# Difference between revisions of "lo'ei"

lo'ei is xorxe's definition of lo'e, used by him for as the definition of lo'e, and used by others to refer to his usage of lo'e. (Adam have changed the original lo'es to lo'eis for the sake of clarity in the meta-discussion.)

From jboske 398:

I present here my definition of lo'ei (nothing new, but maybe better formulated). I don't think it is incompatible with And's, though the approach is different. I define it for a very specific case in a specific context, and then I generalize it.

We start from the official definition of {sisku}:

sisku: x1 seeks/searches/looks for property x2 among set x3

We define a new predicate, {buska}, as follows:

DEF1:

tu'o ka ce'u goi ko'a ce'u goi ko'e ce'u goi ko'i zo'u

ko'a buska ko'e ko'i

cu du tu'o ka ce'u goi ko'a ce'u goi ko'e ce'u goi ko'i zo'u

ko'a sisku tu'o ka ce'u du ko'e kei ko'i

Now we define a particular use of {lo'ei broda} as follows:

DEF2:

buska lo'ei broda

= sisku tu'o ka ce'u broda

Notice that from DEF1 we know that:

buska lo'ei broda = sisku tu'o ka ce'u du lo'ei broda

• This does not follow directly from DEF1, as pc pointed out during the discussion. The equivalence is still true, but it requires using DEF2 and its generalization to any other selbri. In any case, this is just an illustrative step and not a part of the definition of lo'ei. --xorxes

and from DEF2 we know that:

buska lo'ei broda = sisku tu'o ka ce'u du lo broda

So we have that:

tu'o ka ce'u du lo'ei broda

= tu'o ka ce'u du lo broda

which does not in any way entail that lo'ei broda can be replaced by lo broda in other contexts.

In particular, we have:

buska lo'ei broda = sisku tu'o ka da poi broda zo'u ce'u du da

buska lo broda = da poi broda zo'u sisku tu'o ka ce'u du da

which are clearly different.

So we have defined {lo'ei broda} when it appears in the x2 of buska.
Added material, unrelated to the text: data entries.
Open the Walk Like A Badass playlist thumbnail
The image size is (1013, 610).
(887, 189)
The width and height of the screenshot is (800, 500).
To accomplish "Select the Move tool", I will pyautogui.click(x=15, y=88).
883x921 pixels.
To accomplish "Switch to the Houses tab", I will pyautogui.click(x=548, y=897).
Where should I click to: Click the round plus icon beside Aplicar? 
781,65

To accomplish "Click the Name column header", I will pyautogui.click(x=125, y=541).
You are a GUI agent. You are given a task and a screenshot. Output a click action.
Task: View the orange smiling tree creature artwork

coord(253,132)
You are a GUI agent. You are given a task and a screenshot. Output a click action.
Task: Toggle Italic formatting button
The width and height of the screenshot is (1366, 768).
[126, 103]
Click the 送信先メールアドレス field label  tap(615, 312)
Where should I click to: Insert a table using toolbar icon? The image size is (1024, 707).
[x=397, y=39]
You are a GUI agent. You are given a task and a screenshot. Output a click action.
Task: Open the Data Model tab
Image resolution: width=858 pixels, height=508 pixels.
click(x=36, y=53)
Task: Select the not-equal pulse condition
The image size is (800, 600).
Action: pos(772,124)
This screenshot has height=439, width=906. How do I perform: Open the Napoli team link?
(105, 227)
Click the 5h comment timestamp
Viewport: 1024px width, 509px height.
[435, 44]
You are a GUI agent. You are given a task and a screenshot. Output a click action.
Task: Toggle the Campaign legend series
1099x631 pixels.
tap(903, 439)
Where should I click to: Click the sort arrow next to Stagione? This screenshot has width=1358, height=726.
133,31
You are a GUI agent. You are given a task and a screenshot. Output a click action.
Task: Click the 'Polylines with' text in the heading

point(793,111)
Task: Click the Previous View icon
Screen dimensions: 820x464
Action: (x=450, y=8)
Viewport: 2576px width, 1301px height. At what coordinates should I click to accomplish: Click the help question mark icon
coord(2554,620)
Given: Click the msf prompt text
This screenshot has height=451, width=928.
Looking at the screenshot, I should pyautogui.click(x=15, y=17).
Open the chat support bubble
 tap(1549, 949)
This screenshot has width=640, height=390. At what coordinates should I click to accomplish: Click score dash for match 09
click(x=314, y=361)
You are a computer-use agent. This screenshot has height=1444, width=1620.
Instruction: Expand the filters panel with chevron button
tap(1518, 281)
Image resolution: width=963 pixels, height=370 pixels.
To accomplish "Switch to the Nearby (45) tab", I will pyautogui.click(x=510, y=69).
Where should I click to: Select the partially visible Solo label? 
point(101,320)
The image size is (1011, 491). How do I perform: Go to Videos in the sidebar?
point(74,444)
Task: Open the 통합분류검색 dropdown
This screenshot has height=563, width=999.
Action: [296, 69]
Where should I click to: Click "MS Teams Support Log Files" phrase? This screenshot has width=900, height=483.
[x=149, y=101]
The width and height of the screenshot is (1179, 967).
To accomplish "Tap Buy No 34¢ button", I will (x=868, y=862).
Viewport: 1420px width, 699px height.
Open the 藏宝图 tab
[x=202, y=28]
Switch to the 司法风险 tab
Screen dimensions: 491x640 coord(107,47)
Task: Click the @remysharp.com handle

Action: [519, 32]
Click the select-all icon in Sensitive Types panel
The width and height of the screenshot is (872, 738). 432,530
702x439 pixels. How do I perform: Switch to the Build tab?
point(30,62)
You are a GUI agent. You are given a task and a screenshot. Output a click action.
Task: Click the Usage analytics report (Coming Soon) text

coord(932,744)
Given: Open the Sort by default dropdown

To generalize for any context brode lo'ei broda, we need a predicate that is to {brode} as {sisku} is to {buska}.

This protopredicate is simply {kairbrode}. It takes a property in x2 instead of the x2 of brode.

mu'o mi'e xorxes

sisku is defined by the gimste as x1 looks for something with property x2. In principle the most natural definition would be x1 looks for object x2, but the actual definition allows searches for non-existent entities, and treats them identically to existent entities. buska, as defined above, is just this second definition x1 looks for object x2. kairbroda is the predicate parallel to sisku for regular predicates; e.g. kaircitka is x1 eats things with property x2.